Around 3,000 new rooms to enter Manila’s hotel market in H2 2025
This could temporarily apply pressure on occupancy rates.
According to a JLL report, Manila’s hotel inventory held steady in Q2 2025, but approximately 3,000 new rooms are anticipated to be completed in the second half of 2025, significantly expanding the Metro’s accommodation capacity.
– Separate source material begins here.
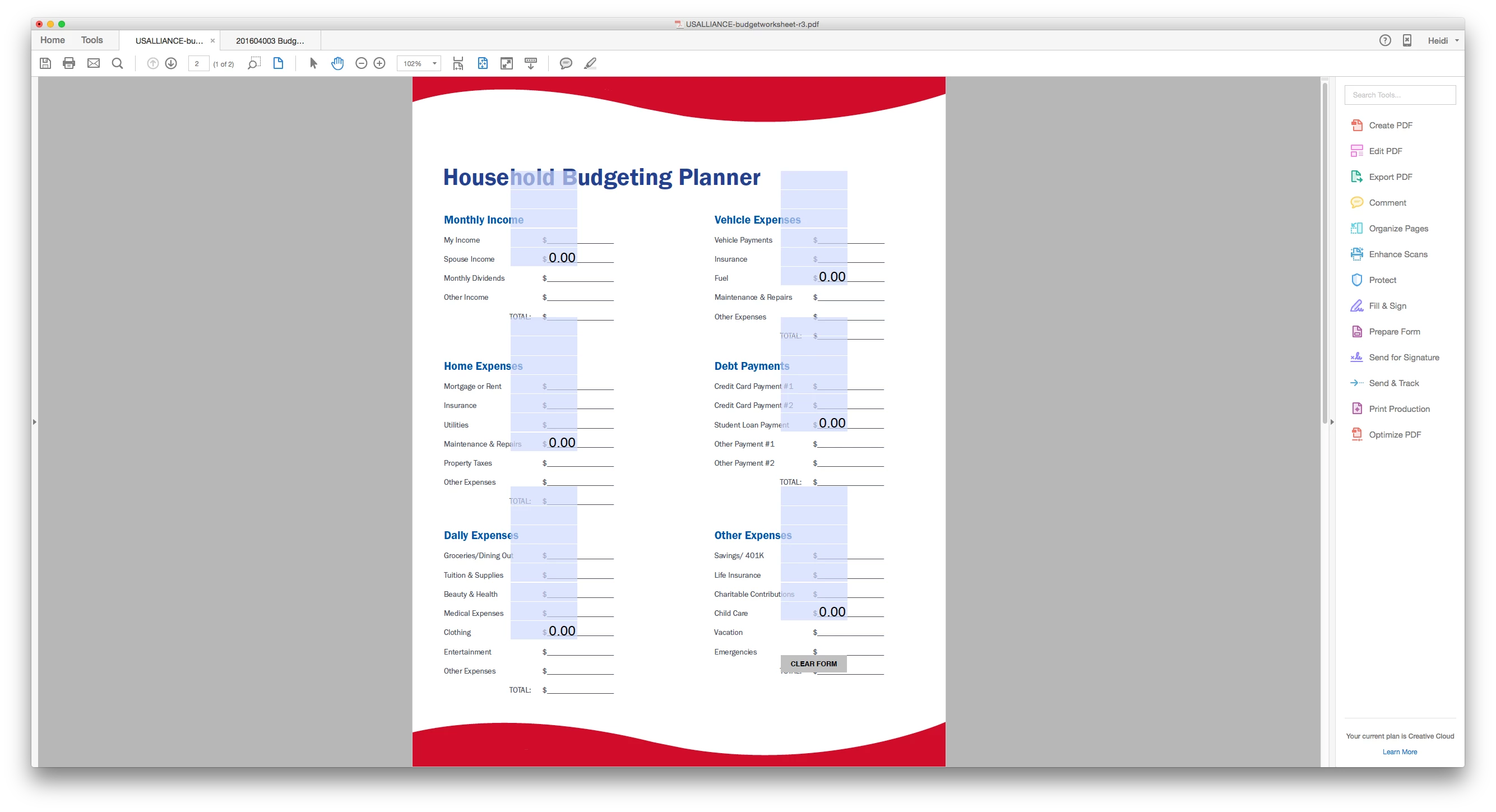
Task: Go to next page arrow
Action: point(171,63)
“International hospitality brands continued to show strong interest in the Metro Manila market, with multiple completions scheduled for the second half of 2025, reflecting sustained confidence in the Philippine tourism sector’s growth potential,” the report added.
Here’s more from JLL:
The Metro Manila hotel market demonstrates strong momentum with RevPAR showing solid y-o-y growth. This performance indicates robust demand and growing traveller confidence in the Metro’s hospitality offerings.
Hotel occupancy reached 78.3% in Q2 2025, a 143.4 bps y-o-y growth. Luxury and Upscale segments maintained their strong performance. Average room rates increased by 0.1% y-o-y, from PHP 7,916 in Q2 2024 to PHP 7,917 in Q2 2025.
Outlook: Tourism initiatives and hotel expansion to support market growth
The hospitality sector is expected to grow as the holiday season approaches, and the VAT refund programme gains traction. These factors, combined with targeted tourism marketing efforts, are seen to boost visitor arrivals toward the 7.7 million annual target despite the current period’s moderation.
The introduction of approximately 3,000 new rooms in H2 2025 may temporarily apply pressure on occupancy rates, but steady tourism fundamentals and growing international interest in the Philippines as a destination are seen to support hotel demand.